Article par :
Julien Collin
L’achat d’un immeuble est une transaction d’envergure qui repose sur une promesse d’achat engageant les parties à respecter des conditions précises. L’une des clauses essentielles concerne l’engagement de l’acheteur à fournir une preuve de financement dans un délai déterminé. La jurisprudence récente confirme entre autres que ce délai constitue un délai de rigueur, ce qui signifie qu’il doit impérativement être respecté, sous peine de rendre la promesse d’achat nulle et non avenue.
En droit contractuel, un délai est dit de rigueur lorsque son non-respect entraîne automatiquement l’extinction des obligations liées au contrat, sans qu’une mise en demeure ne soit nécessaire. Cette notion est particulièrement importante en matière de promesses d’achat immobilières, où les parties conviennent souvent d’un délai précis pour que l’acheteur obtienne un engagement hypothécaire.
Bien que la jurisprudence reconnaisse généralement que les délais impartis à l’offre d’achat d’un immeuble ne sont pas nécessairement de rigueur, ce principe souffre de certaines exceptions, plus particulièrement lorsque les parties l’ont prévu expressément.
Récemment, dans l’affaire Bérard c.
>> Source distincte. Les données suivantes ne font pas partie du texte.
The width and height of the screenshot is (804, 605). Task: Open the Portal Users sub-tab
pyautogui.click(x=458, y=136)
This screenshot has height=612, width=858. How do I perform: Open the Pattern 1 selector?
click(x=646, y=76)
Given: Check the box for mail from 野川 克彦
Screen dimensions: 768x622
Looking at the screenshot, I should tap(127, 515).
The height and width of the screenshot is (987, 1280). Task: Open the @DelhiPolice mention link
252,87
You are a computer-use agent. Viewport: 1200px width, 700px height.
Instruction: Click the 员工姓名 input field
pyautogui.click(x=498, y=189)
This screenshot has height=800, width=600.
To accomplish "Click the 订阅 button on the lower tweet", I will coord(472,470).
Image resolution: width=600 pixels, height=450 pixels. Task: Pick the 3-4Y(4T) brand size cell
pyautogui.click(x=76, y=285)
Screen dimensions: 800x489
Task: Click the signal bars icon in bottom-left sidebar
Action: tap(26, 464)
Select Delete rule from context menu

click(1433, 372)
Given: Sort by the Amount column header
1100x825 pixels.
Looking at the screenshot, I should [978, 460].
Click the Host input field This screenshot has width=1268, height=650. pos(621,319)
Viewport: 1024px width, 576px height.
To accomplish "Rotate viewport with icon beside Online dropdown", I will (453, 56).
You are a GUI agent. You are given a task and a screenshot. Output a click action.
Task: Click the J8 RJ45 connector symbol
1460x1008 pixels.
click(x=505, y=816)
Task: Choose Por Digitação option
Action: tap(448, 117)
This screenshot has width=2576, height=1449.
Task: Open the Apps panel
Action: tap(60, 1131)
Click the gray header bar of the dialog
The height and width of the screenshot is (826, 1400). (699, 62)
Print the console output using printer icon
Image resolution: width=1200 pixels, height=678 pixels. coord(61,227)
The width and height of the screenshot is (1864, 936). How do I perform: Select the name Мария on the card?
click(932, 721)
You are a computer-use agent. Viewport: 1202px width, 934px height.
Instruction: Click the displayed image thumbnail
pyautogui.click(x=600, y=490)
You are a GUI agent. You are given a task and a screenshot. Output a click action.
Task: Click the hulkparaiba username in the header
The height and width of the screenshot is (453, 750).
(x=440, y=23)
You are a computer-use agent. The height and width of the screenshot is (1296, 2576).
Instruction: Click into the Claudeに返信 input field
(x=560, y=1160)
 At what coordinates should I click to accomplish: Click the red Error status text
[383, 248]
Garage Michel Plante (2022 QCCS 4048) l’acheteur, M. Bérard, avait signé une promesse d’achat contenant une clause lui imposant de fournir une preuve de financement dans un délai de 14 jours. À l’expiration de ce délai, il n’avait pas fourni la preuve exigée. Il a ensuite tenté de fournir une preuve de liquidité provenant d’un tiers (son père), ce qui ne correspondait pas aux termes de la promesse d’achat.
Le vendeur a donc invoqué la clause contractuelle prévoyant qu’en cas d’absence de financement, la promesse d’achat devenait nulle et non avenue. Le tribunal a confirmé que le délai de 14 jours était un délai de rigueur, soulignant que les termes du contrat étaient clairs et que l’acheteur ne pouvait pas prolonger le délai unilatéralement ou le contourner en fournissant une preuve alternative.
Dans ce contexte, aux termes de son jugement, la juge Johanne Brodeur précise ce qui suit:
« Le Tribunal considère comme étant de rigueur, les deux délais inscrits aux contrats, soit aux paragraphes 6.3 b) et au dernier paragraphe de 6.3. Difficile d’exprimer plus clairement les conséquences du non-respect des délais. » (par. 19)
La promesse d’achat ayant alors été considérée nulle et non-avenue, le défendeur a été débouté de sa demande en dommages contre le vendeur au stade préliminaire de la demande en rejet.
Ce principe a d’ailleurs été confirmé ultérieurement dans la décision Brabant c. Diminni (2023 QCCS 1667), où le juge saisi du dossier a aussi rappelé que, même en cas de discussions informelles entre les parties, un contrat ne peut être modifié sans un accord formel. Dans cette affaire, le tribunal avait refusé d’ordonner la passation de titre et a ainsi rejeté le recours des acheteurs.
Ces décisions soulignent aux parties certains enjeux liés à une promesse d’achat et les conséquences strictes du non-respect des délais de financement, à savoir :
- Pour les acheteurs : il est crucial de respecter les délais prévus pour obtenir et fournir la preuve de financement. Un simple engagement verbal ou un document attestant de la liquidité d’un tiers ne suffira pas;
- Pour les vendeurs : ils sont en droit de considérer la promesse d’achat comme éteinte si le financement n’est pas obtenu dans les délais convenus, sans avoir à négocier une extension de délai;
- Pour les courtiers et professionnels de l’immobilier : il est essentiel d’être clairs avec leurs clients quant à la rigueur des délais et aux conséquences d’un non-respect de ceux-ci.
La jurisprudence récente illustre bien l’importance du respect des délais de financement en matière immobilière. En prévoyant un délai dans une promesse d’achat, les parties s’engagent à le respecter sous peine de voir la transaction annulée.
Les acheteurs doivent donc être extrêmement vigilants et s’assurer de transmettre une confirmation de leur financement hypothécaire dans le délai imparti, sans quoi ils risquent de perdre l’opportunité d’acquérir l’immeuble souhaité.